[Objective] Reproduce the rows below without any change, from the line containing "Click the asset management sidebar icon" through the final row, both ends included.

:: Exercise inputs

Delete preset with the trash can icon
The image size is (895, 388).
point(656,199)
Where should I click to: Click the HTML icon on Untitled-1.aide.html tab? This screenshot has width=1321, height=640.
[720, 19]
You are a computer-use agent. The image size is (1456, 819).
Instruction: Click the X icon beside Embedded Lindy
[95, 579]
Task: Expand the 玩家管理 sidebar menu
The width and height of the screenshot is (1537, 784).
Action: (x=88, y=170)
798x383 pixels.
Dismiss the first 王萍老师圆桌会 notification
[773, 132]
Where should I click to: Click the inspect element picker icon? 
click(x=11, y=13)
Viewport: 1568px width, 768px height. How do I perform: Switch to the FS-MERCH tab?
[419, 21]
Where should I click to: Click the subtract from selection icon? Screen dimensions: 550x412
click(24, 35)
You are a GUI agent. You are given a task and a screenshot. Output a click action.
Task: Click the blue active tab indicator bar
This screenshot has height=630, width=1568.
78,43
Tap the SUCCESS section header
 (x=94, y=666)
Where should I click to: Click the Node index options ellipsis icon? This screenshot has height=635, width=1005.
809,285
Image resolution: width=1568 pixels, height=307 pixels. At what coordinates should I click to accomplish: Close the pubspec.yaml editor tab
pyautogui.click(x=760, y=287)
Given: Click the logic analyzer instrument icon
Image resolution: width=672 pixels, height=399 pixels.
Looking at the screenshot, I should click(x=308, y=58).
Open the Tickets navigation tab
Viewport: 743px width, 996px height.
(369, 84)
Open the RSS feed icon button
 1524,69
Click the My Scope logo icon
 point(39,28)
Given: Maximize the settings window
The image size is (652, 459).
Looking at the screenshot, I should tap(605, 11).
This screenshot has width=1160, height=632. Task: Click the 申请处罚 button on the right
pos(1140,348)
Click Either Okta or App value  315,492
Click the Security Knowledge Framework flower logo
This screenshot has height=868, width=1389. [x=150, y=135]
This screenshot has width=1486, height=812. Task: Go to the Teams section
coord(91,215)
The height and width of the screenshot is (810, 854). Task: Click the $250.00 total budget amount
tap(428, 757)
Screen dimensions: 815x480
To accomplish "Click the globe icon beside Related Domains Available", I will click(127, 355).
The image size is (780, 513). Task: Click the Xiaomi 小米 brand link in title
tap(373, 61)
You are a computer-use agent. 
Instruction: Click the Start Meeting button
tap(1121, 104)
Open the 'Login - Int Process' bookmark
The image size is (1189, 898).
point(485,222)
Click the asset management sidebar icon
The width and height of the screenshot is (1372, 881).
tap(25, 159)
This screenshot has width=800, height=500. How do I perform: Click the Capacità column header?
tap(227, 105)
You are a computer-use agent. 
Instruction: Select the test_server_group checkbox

::::

[Response below]
Click the asset management sidebar icon
The width and height of the screenshot is (1372, 881).
tap(25, 159)
This screenshot has width=800, height=500. How do I perform: Click the Capacità column header?
tap(227, 105)
You are a computer-use agent. 
Instruction: Select the test_server_group checkbox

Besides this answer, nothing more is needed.